▶

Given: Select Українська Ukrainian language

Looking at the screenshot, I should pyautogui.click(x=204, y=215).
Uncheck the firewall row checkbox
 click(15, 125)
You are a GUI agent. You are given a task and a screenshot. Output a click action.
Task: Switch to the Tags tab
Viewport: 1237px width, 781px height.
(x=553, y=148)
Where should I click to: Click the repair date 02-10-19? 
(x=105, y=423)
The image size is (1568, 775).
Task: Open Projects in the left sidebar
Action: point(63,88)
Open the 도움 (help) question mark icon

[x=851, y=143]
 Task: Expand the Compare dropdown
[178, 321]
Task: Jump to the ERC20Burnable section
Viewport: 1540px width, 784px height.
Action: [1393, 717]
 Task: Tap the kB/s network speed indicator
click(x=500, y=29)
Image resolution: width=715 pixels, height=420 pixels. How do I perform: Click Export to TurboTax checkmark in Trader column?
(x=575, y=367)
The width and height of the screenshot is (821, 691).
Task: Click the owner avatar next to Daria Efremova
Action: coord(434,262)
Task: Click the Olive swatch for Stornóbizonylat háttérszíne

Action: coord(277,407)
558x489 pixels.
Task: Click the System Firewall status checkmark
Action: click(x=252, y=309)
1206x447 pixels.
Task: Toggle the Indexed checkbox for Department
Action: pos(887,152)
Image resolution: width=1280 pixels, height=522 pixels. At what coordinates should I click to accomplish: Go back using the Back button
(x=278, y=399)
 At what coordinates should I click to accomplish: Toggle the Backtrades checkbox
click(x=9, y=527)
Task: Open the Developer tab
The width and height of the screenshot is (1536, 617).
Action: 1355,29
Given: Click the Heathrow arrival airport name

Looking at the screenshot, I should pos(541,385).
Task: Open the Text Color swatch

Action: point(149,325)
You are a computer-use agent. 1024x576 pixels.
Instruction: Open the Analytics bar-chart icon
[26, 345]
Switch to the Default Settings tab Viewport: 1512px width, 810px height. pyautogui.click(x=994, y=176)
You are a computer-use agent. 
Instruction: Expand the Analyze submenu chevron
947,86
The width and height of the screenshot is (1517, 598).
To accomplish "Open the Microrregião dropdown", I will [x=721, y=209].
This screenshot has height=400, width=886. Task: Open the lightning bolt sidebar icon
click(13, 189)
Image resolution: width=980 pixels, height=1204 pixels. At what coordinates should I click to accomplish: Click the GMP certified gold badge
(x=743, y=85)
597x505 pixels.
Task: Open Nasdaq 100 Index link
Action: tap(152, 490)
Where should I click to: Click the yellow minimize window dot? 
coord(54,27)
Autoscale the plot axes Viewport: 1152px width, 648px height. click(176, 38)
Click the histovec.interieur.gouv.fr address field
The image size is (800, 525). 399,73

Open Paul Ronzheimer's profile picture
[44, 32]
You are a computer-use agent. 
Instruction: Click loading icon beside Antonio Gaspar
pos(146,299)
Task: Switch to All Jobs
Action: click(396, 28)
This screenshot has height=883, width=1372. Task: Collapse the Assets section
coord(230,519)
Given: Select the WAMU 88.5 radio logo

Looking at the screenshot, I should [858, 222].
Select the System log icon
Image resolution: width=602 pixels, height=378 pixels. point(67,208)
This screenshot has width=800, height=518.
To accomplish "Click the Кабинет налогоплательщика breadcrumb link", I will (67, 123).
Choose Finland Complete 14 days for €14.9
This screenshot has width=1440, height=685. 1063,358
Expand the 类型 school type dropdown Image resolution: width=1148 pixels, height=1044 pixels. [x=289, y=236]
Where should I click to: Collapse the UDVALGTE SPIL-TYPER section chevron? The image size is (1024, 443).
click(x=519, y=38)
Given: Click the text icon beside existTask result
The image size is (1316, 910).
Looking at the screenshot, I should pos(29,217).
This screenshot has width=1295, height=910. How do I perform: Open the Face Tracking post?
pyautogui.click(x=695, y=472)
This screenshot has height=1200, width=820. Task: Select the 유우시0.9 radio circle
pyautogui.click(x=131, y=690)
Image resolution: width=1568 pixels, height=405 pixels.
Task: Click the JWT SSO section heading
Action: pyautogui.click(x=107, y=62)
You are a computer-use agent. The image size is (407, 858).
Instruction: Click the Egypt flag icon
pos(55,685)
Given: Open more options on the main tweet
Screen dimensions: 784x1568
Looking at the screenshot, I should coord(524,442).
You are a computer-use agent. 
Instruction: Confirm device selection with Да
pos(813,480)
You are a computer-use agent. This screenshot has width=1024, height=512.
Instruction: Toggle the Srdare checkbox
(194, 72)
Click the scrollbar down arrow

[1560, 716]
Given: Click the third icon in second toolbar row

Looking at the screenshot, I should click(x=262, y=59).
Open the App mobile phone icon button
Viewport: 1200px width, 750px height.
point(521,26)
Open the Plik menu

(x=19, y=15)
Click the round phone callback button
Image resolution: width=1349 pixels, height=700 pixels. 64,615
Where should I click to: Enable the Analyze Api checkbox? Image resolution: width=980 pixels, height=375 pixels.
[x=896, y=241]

◀

▶ Instructions for the task: When you reach the end of the records, set them all down again exactly.

▶ The answer:
Given: Select Українська Ukrainian language

Looking at the screenshot, I should pyautogui.click(x=204, y=215).
Uncheck the firewall row checkbox
 click(15, 125)
You are a GUI agent. You are given a task and a screenshot. Output a click action.
Task: Switch to the Tags tab
Viewport: 1237px width, 781px height.
(x=553, y=148)
Where should I click to: Click the repair date 02-10-19? 
(x=105, y=423)
The image size is (1568, 775).
Task: Open Projects in the left sidebar
Action: point(63,88)
Open the 도움 (help) question mark icon

[x=851, y=143]
 Task: Expand the Compare dropdown
[178, 321]
Task: Jump to the ERC20Burnable section
Viewport: 1540px width, 784px height.
Action: [1393, 717]
 Task: Tap the kB/s network speed indicator
click(x=500, y=29)
Image resolution: width=715 pixels, height=420 pixels. How do I perform: Click Export to TurboTax checkmark in Trader column?
(x=575, y=367)
The width and height of the screenshot is (821, 691).
Task: Click the owner avatar next to Daria Efremova
Action: coord(434,262)
Task: Click the Olive swatch for Stornóbizonylat háttérszíne

Action: coord(277,407)
558x489 pixels.
Task: Click the System Firewall status checkmark
Action: click(x=252, y=309)
1206x447 pixels.
Task: Toggle the Indexed checkbox for Department
Action: pos(887,152)
Image resolution: width=1280 pixels, height=522 pixels. At what coordinates should I click to accomplish: Go back using the Back button
(x=278, y=399)
 At what coordinates should I click to accomplish: Toggle the Backtrades checkbox
click(x=9, y=527)
Task: Open the Developer tab
The width and height of the screenshot is (1536, 617).
Action: 1355,29
Given: Click the Heathrow arrival airport name

Looking at the screenshot, I should pos(541,385).
Task: Open the Text Color swatch

Action: point(149,325)
You are a computer-use agent. 1024x576 pixels.
Instruction: Open the Analytics bar-chart icon
[26, 345]
Switch to the Default Settings tab Viewport: 1512px width, 810px height. pyautogui.click(x=994, y=176)
You are a computer-use agent. 
Instruction: Expand the Analyze submenu chevron
947,86
The width and height of the screenshot is (1517, 598).
To accomplish "Open the Microrregião dropdown", I will [x=721, y=209].
This screenshot has height=400, width=886. Task: Open the lightning bolt sidebar icon
click(13, 189)
Image resolution: width=980 pixels, height=1204 pixels. At what coordinates should I click to accomplish: Click the GMP certified gold badge
(x=743, y=85)
597x505 pixels.
Task: Open Nasdaq 100 Index link
Action: tap(152, 490)
Where should I click to: Click the yellow minimize window dot? 
coord(54,27)
Autoscale the plot axes Viewport: 1152px width, 648px height. click(176, 38)
Click the histovec.interieur.gouv.fr address field
The image size is (800, 525). 399,73

Open Paul Ronzheimer's profile picture
[44, 32]
You are a computer-use agent. 
Instruction: Click loading icon beside Antonio Gaspar
pos(146,299)
Task: Switch to All Jobs
Action: click(396, 28)
This screenshot has height=883, width=1372. Task: Collapse the Assets section
coord(230,519)
Given: Select the WAMU 88.5 radio logo

Looking at the screenshot, I should [858, 222].
Select the System log icon
Image resolution: width=602 pixels, height=378 pixels. point(67,208)
This screenshot has width=800, height=518.
To accomplish "Click the Кабинет налогоплательщика breadcrumb link", I will (67, 123).
Choose Finland Complete 14 days for €14.9
This screenshot has width=1440, height=685. 1063,358
Expand the 类型 school type dropdown Image resolution: width=1148 pixels, height=1044 pixels. [x=289, y=236]
Where should I click to: Collapse the UDVALGTE SPIL-TYPER section chevron? The image size is (1024, 443).
click(x=519, y=38)
Given: Click the text icon beside existTask result
The image size is (1316, 910).
Looking at the screenshot, I should pos(29,217).
This screenshot has width=1295, height=910. How do I perform: Open the Face Tracking post?
pyautogui.click(x=695, y=472)
This screenshot has height=1200, width=820. Task: Select the 유우시0.9 radio circle
pyautogui.click(x=131, y=690)
Image resolution: width=1568 pixels, height=405 pixels.
Task: Click the JWT SSO section heading
Action: pyautogui.click(x=107, y=62)
You are a computer-use agent. The image size is (407, 858).
Instruction: Click the Egypt flag icon
pos(55,685)
Given: Open more options on the main tweet
Screen dimensions: 784x1568
Looking at the screenshot, I should coord(524,442).
You are a computer-use agent. 
Instruction: Confirm device selection with Да
pos(813,480)
You are a computer-use agent. This screenshot has width=1024, height=512.
Instruction: Toggle the Srdare checkbox
(194, 72)
Click the scrollbar down arrow

[1560, 716]
Given: Click the third icon in second toolbar row

Looking at the screenshot, I should click(x=262, y=59).
Open the App mobile phone icon button
Viewport: 1200px width, 750px height.
point(521,26)
Open the Plik menu

(x=19, y=15)
Click the round phone callback button
Image resolution: width=1349 pixels, height=700 pixels. 64,615
Where should I click to: Enable the Analyze Api checkbox? Image resolution: width=980 pixels, height=375 pixels.
[x=896, y=241]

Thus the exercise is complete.